| Consigne A |
Dans le texte sur le groupe Morning, reprenez le passage qui commence aux mots « Le groupe n’a » et s'arrête après « nom du trio. », en substituant « sous-sol » à « garage ».
| Consigne B |
Répondez à ces questions à partir du texte sur le groupe Morning.
(i) Quel âge a le guitariste Keith Cross ?
(ii) Dans quel établissement Morning signe-t-il une résidence ?
(iii) En quel mois Morning signe-t-il son contrat avec Decca ?
| Consigne C |
Indiquez si chaque affirmation concorde avec le texte sur le groupe Morning.
(i) Morning est formé en janvier 1970.
(ii) Peter Dunton est bassiste.
(iii) Les premiers sets au Café des Artistes attirent une foule nombreuse.

| Texte du document |
◇ ◇ ◇ ◇ ◇

Fin 1968, Decca signe finalement un quatuor nommé Bulldog Breed, et qui publie son premier album nommé « Made In England » en 1969. Le groupe propose un curieux mélange de freakbeat et de blues-rock psychédélique. La formation évolue à de multiples reprises, mais se stabilise, notamment avec le bassiste Bernard « Bernie » Jinks et le jeune guitariste de dix-sept ans Keith Cross. Malgré son énergie pop, le disque est un four commercial, et ce en dépit du petit palmarès du batteur. Louis Farrell fut membre du trio Gun avec les frères Gurvitz, Paul et Adrian en 1968. Ils signeront ensemble le tube Race With The Devil.

Le groupe n’a toutefois aucun succès commercial, et Jinks et Cross cherchent à former un nouvel ensemble. Jinks retrouve un ami de lycée : Peter Dunton. Batteur et compositeur, il est un apport créatif explosif. Tout ce petit monde se réunit dans le garage des parents de Peter Dunton pour répéter. Rapidement, les premiers morceaux germent, à commencer par une longue improvisation nommée Morning. Cela deviendra le nom du trio.

A la recherche de leurs premiers engagements, Morning signe pour une résidence au Café des Artistes dans le West End de Londres. Les premiers sets se feront devant une poignée de spectateurs. Une semaine plus tard, le public fait la queue devant le club. La réputation du groupe est exponentielle. Formé en janvier 1970, Morning signe son contrat avec DECCA en juin, alerté par la réputation grandissante du trio. Il entre aussitôt en studio pour enregistrer son premier album, qui n’est autre que son set de concert.

◇ ◇ ◇ ◇ ◇

| Données fournies |

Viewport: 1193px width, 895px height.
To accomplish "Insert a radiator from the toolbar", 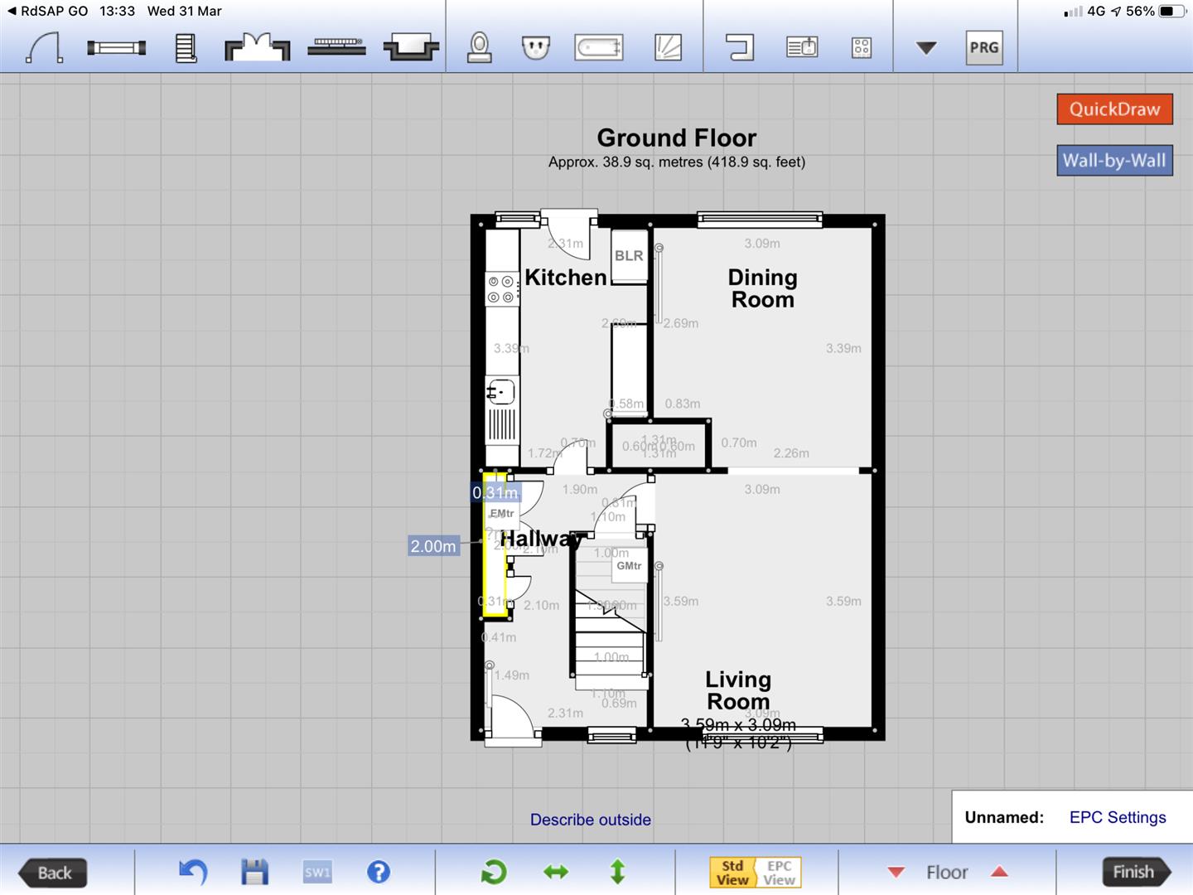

◇ ◇ ◇ ◇ ◇

| Réponse A |
Le groupe n’a toutefois aucun succès commercial, et Jinks et Cross cherchent à former un nouvel ensemble. Jinks retrouve un ami de lycée : Peter Dunton. Batteur et compositeur, il est un apport créatif explosif. Tout ce petit monde se réunit dans le sous-sol des parents de Peter Dunton pour répéter. Rapidement, les premiers morceaux germent, à commencer par une longue improvisation nommée Morning. Cela deviendra le nom du trio.

| Réponse B |
(i) Il a dix-sept ans.
(ii) Au Café des Artistes, dans le West End de Londres.
(iii) En juin.

| Réponse C |
(i) Oui : « Formé en janvier 1970 ».
(ii) Non : « Batteur et compositeur, il est un apport créatif explosif ».
(iii) Non : « Les premiers sets se feront devant une poignée de spectateurs ».